Simple Summary
Scientists have long suspected a link between cholesterol and breast cancer, but proving a direct cause was difficult. Our research used genetic analysis to confirm that high cholesterol levels can indeed increase the risk of developing breast cancer. We then identified a key gene, DHCR24, which is involved in cholesterol production and is often found at high levels in breast cancer patients. We discovered that this gene does more than just manage cholesterol; it primarily helps the cancer by creating a protective shield that blocks the body’s immune cells from attacking the tumor. This finding helps explain why drugs that lower cholesterol might be beneficial and points to DHCR24 as a promising new target for treatment. Our work suggests that future therapies focusing on this gene could potentially weaken the tumor’s defenses and make it more vulnerable to the immune system, offering new hope for personalized breast cancer care.
Abstract
Dysregulated cholesterol metabolism is a hallmark of breast cancer (BC), but its key molecular mediators remain unclear. Using an integrated multi-omics approach, including Mendelian randomization, transcriptomic/proteomic database screening, functional assays, and clinical correlation, we identified the cholesterol biosynthesis enzyme DHCR24 as a central metabolic-immune mediator. We found that high DHCR24 mRNA expression is associated with poorer patient prognosis and is elevated in luminal and HER2+ subtypes.
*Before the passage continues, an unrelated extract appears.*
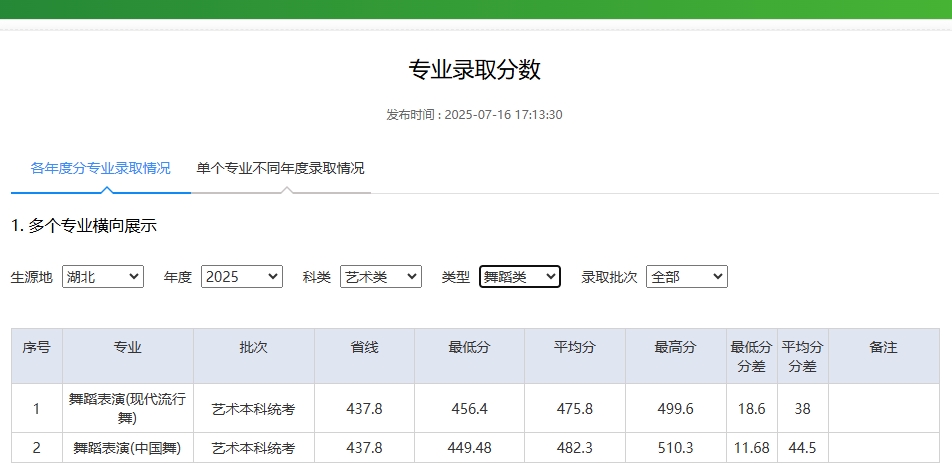Expand the 类型 dropdown showing 舞蹈类
Screen dimensions: 952x470
click(x=519, y=277)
Surprisingly, DHCR24 knockdown enhanced malignant phenotypes in MCF7 cells, contrasting its pro-tumor role in patients. Integrated analysis resolved this paradox, revealing that DHCR24 promotes BC progression non-cell-autonomously by remodeling an immunosuppressive tumor microenvironment, rather than by intrinsically driving cancer cell proliferation. Mechanistically, DHCR24 depletion upregulated TP53 and downregulated SQLE. This study establishes DHCR24 as a pivotal metabolic-immune node and a promising therapeutic target for disrupting the cholesterol–immune axis in luminal and HER2+ BC.